* start Passage given *

Parsing selection syntax

My question is not exclusively about Julia, but Julia is one language in which I see a possible solution.

What I want is to implement a natural syntax to select items from a list (actually atoms from a molecular system), using something like:

selection = select("index < 1000 and not water and (name C or name N)",atoms)

where atoms is a vector of elements of type atom, which might be something like:

struct Atom
    name 
    index
    element
    coordinates
end

and, of course, we could define functions like iswater(atom) to deal with with the not water condition, for example.

I thought that I could simply parse such a statement “index < …” converting it to a Julia-code, with
something like

function convert(selection)
  expr = ""
  for keyword in split(selection)
    if keyword == "index"
      expr = expr*" atom.index "
    elseif keyword == "and"
      expr = expr*" && " 
    elseif keyword == "not"
      expr = expr*" ! "
    elseif keyword == "water"
      expr = expr*" iswater(x) "
    else
      expr = expr*" $keyword "
    end
  end
  return expr
end

such that

convert("index < 100 and not water")

returns

" atom.index  <  100  &&  !  iswater(x) "

From that, I could use something like:

function select(atoms,selection)
  expr = convert(selection)
  selection = Vector{Atoms}(undef,0)
  for atom in atoms
    if eval(Meta.parse(expr))
      append(selection,atom)
    end
  end
  return selection
end
# Obs: actually this function does not work, because the 
# interpolation of the atom variable on "eval" fails, but
# I need yet to understand that. But probably the idea of what
# I aim to obtain is clear.

So, my general question is: is this strategy (of generating meta-codes) a reasonable choice to tackle this problem? Writing an actual interpreter of the user-provided syntax seems too complicated.

The more specific question, if the approach is reasonable, is how to evaluate the generated expression for each element of an array, as it seems to work for a single element, but when inside a loop or function, the variable is no longer recognized:

julia> expr = :(x < 1);
julia> y  = [ 0, 1 ];
julia> for x in y
         eval(expr)
       end
ERROR: UndefVarError: x not defined


(a third possibility is that someone knows of a package that does that already, I could not find one).

Metaprogramming is not magic. You should not try to use eval for this. It’ll be strictly slower than other methods.

In fact, there’s nothing magical. You always need to do the same amount of work and the only thing julia may help here is syntax.

The first question for you is that what is your input. Does it have to be a random string that is only known at runtime, for example if you are prompting the user for input from a REPL? If yes then you should just go with however you do it in other language. You may try to encode the parsed result in a type to speed up repeated execution but that’s the extend you can do.

If the string is not free-formed, but rather is always constant at construction or with limited templating syntax on top, then you should just make the user construct the code, as function callback or other types encoding the result, directly, and this is exactly what you can do in most other languages as well. The only difference julia/metaprogramming can make is to write a macro/string macro so that you can do your own parsing to generate such an object.

* end Passage given *
* start Records shown *

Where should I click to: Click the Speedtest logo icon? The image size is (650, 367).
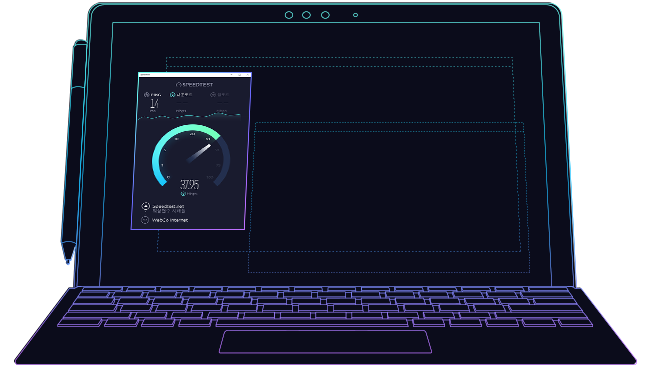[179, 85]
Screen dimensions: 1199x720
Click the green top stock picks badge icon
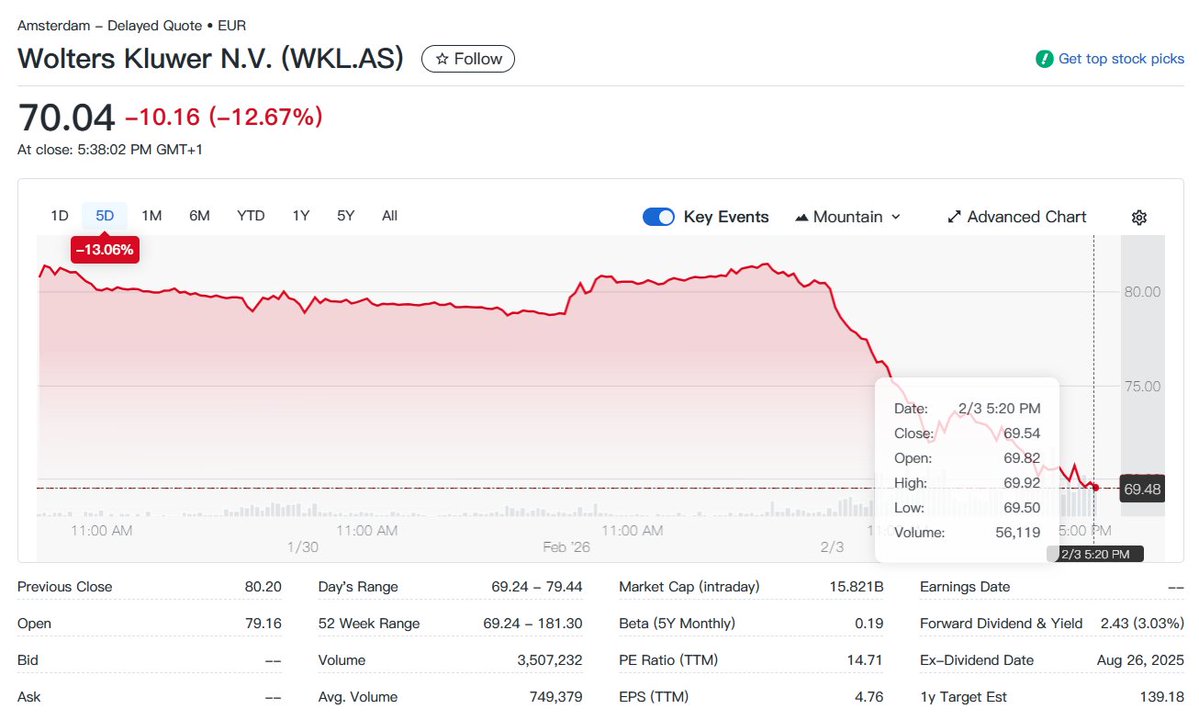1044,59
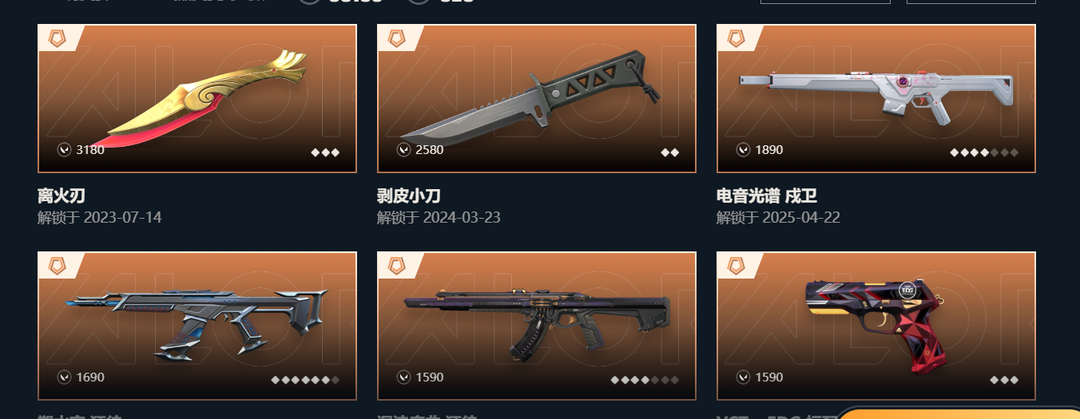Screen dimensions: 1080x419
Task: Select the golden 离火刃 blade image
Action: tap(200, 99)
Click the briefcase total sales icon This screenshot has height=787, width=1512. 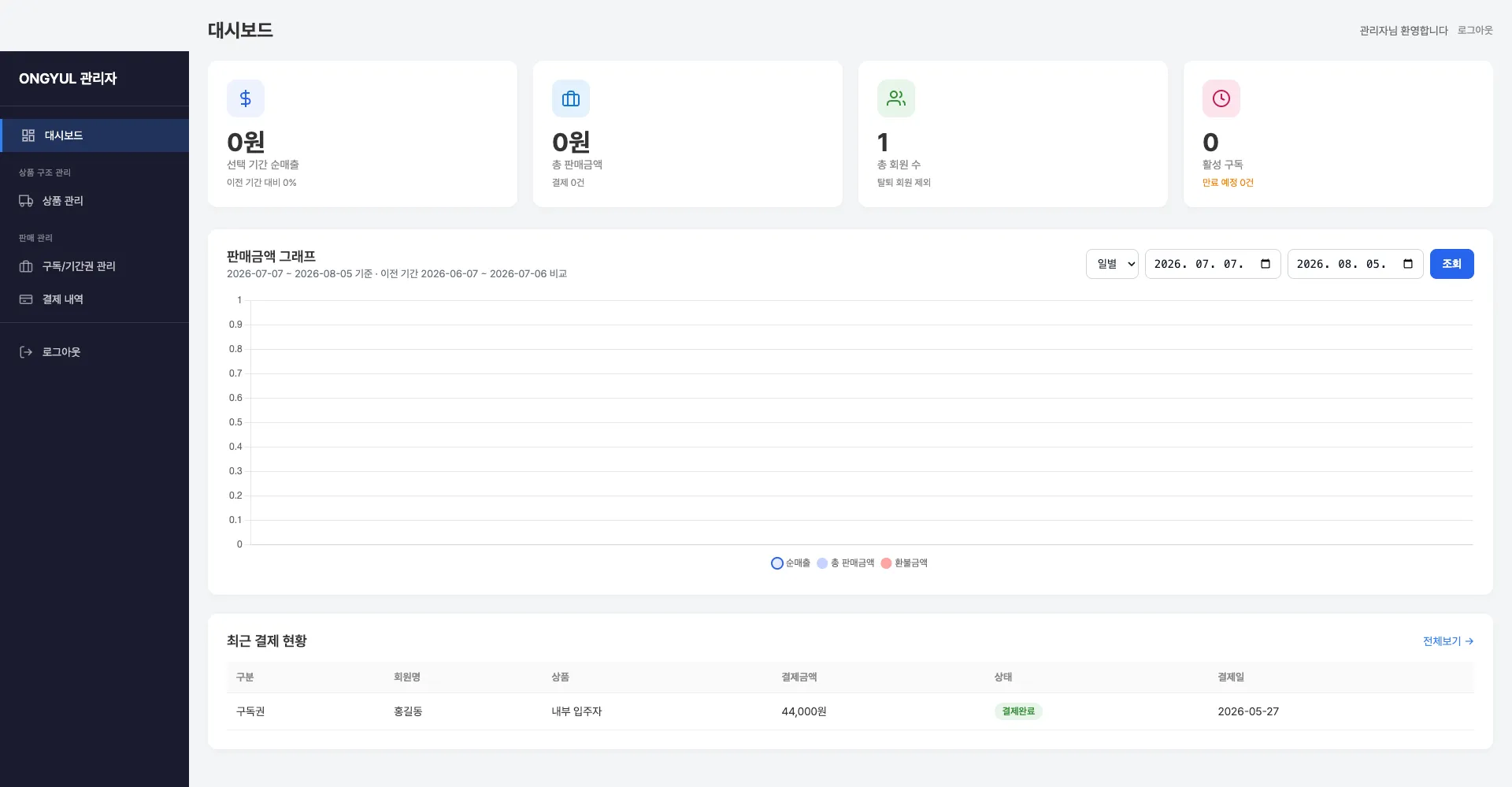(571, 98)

* end Records shown *

Write the next part of the forum thread on parsing selection syntax, beginning right after its final paragraph.

__Exercise response__:
1 Like

this gives off pandas.query vibe… (which I dislike, whenever I need to re-visit or re-use them it’s always a mess).
https://pandas.pydata.org/pandas-docs/stable/reference/api/pandas.DataFrame.query.html

Maybe helpful: https://thautwarm.github.io/MLStyle.jl/v0.3.1/tutorials/query-lang/

1 Like

The input is variable, of course, it will be an user input, which will be parsed from an input file.

The user is not expected to know anything about programming, he/she might not even notice that the package is written in Julia. What I want is to reproduce the same selection syntax of popular packages for molecular simulations.

The selection function does not need to very fast, that is far from being the computationally expensive part of the code.

What I think that meta-programing can give in this case is not speed, it just a very simple way to translate the syntax of a selection into a code to be evaluated in Julia.

So, to be clearer:

The function convert above, translates the syntax index < 100 and not water, which is familiar to the user, to the corresponding Julia code for the same conditional: atom.index < 100 && ! iswater(atom).

In principle, I can write a file with the following function, given that result:

f -> atom -> atom.index  <  100  &&  !  iswater(atom)

My code could continue simply including that file, and aftewards the selection of the atoms could be done with

selection = filter(f,atoms)

The meta-programing part of the story is to avoid writing a file to disk and having to include that file afterwards.

1 Like

Maybe I can ask a very simple question:

Given the string

s = "x > 1".

Is there a simple way to use this string to define a function, such as:

f = x -> x > 1

I tried different forms of interpolation, but I am a quite lost in the documentation of the meta-programing part. Maybe that is not even what meta-programing is thought for, and a simpler way to do that exists, of course not involving writing and including files from disk.

EDIT: This works:

s = "x > 1"
f = eval(Meta.parse("x -> "*s))
f(2)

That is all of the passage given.